Here we meet one of the inspiring women working at one of our investee companies in Africa. Monique Gieskes has an impressive CV. She’s the regional director for the Democratic Republic of the Congo (DRC) at textile company Vlisco, she’s on the Board of Feronia, a large agribusiness, and she’s the president of the UN Global Compact in the country. As a senior Congolese businesswoman, Monique draws on her experience to discuss the barriers to women’s economic empowerment in the country and how they can be overcome.
I was born in the DRC, in Kinshasa. At one point I had the choice either to stay in Europe or go back to Africa after my studies – I was born there, so I decided to go back to the Congo after I finished my studies abroad.

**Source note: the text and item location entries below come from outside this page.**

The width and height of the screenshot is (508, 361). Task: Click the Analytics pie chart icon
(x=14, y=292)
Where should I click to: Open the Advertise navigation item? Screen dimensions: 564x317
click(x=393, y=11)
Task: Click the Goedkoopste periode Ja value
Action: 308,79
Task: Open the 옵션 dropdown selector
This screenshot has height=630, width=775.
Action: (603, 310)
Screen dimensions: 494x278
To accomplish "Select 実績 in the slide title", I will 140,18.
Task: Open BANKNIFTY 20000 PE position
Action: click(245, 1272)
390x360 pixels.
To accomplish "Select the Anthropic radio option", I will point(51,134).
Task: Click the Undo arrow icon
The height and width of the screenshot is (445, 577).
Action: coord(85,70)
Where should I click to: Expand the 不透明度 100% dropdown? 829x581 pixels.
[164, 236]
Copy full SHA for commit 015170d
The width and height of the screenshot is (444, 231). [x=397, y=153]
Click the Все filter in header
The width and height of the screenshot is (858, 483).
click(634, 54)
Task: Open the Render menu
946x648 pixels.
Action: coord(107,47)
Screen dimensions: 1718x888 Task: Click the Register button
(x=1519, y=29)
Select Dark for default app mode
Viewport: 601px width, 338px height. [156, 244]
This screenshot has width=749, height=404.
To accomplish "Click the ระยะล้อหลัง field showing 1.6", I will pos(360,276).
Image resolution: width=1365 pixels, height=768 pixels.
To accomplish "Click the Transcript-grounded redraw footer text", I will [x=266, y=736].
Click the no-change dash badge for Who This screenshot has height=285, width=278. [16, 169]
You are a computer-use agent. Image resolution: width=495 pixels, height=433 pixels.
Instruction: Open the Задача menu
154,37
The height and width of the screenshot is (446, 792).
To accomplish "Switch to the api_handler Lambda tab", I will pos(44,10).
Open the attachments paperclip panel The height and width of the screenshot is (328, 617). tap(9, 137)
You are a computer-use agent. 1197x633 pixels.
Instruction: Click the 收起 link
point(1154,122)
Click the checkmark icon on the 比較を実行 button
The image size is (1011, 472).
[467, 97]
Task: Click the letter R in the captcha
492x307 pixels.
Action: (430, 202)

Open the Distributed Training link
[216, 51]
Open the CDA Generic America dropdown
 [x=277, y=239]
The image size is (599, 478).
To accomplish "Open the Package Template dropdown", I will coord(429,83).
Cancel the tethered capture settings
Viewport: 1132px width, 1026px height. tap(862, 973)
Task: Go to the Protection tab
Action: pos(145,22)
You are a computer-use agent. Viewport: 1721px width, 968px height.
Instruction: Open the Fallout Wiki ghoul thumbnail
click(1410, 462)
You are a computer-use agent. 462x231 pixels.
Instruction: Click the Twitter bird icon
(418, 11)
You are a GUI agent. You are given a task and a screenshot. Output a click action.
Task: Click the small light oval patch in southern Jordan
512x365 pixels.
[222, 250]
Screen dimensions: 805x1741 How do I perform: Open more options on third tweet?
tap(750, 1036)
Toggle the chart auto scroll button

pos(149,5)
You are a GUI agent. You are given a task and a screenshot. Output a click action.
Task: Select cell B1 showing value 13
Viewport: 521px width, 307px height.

I did it because I felt I needed to contribute, if I could, to my country’s development. I knew it was going to be difficult, as unemployment is so high, but I just felt driven to go back.
What do you think the barriers are to women succeeding in business in the DRC?
I would say the first main barrier to women is access to education, because you do not have many schools at international standards. Secondly, it’s access to finance. You do have banks but they do not loans for students, for example. The third main barrier is around employment and recruitment. As an employer, we have a difficulty recruiting the best competencies because it’s so difficult to find them despite very high profiles in the Congolese labour market, as it is heterogeneous.
How can these barriers be overcome?
The private sector must support women in providing training and education because it’s only when a woman reaches that higher level that she can be empowered for the future.
Here, I’m mainly talking about cities but in rural areas – where many women live – it is a different world. In rural areas, the first thing the private sector can do is support in birth control. In rural areas, women have 13 or 14 kids because they don’t have birth control. So that’s the first thing; then after that I want to train them in order to allow them becoming financially autonomous, versus waiting for external aid.
Tell us some of the initiatives you’ve introduced to support women at Vlisco.
When I started working at Vlisco in around 2008, my role in the DRC was creating a start-up. I mean, there was nothing before, there was just a big central market in Kinshasa. Once I visited the market I was desperate because there were women traders importing African print fabric – it was totally informal and they were smuggling goods into the market.
Vlisco regularly launches new designs and because this process was informal, traders didn’t know exactly when they could get hold of these new fabrics. So traders would travel, taking a lot of risk to go to West Africa or Europe to buy the fabrics and bring them back to Kinshasa. It was dangerous because they had to cross the Congo river and sometimes the boat would capsize, meaning they lost all their goods. It was bad for the government as well because no taxes were being paid.
I thought I needed to lobby the government to obtain a reduction in import taxes, so these women traders could import directly from Vlisco in Kinshasa, and their businesses would be transparent and sustainable. It took two years to obtain it from the government but when it came I was very proud and the traders were very happy about it.
And any other initiatives…
The second thing happened when I visited the east of Congo to find out how our goods were reaching the market there. Women in the east of Congo face great difficulties because they face abuses: some of them their husbands have died during the war, some have been raped several times by soldiers. So I thought I couldn’t let it go, I could’t go back to Kinshasa without doing something here.
I said I’m going to teach them how to sew. Very fast I was able to put in place a centre to help them – I rented a house, I discussed it with the tailoring association of Goma (the main city in the region), who agreed to provide a tailoring course. In that centre you could find many types of women together. It was very important psychologically for them to meet and to exchange experiences, to say ‘I’m not alone, I’m not the only one’, and also for these women to see that they could go back to normal life and take their role in society.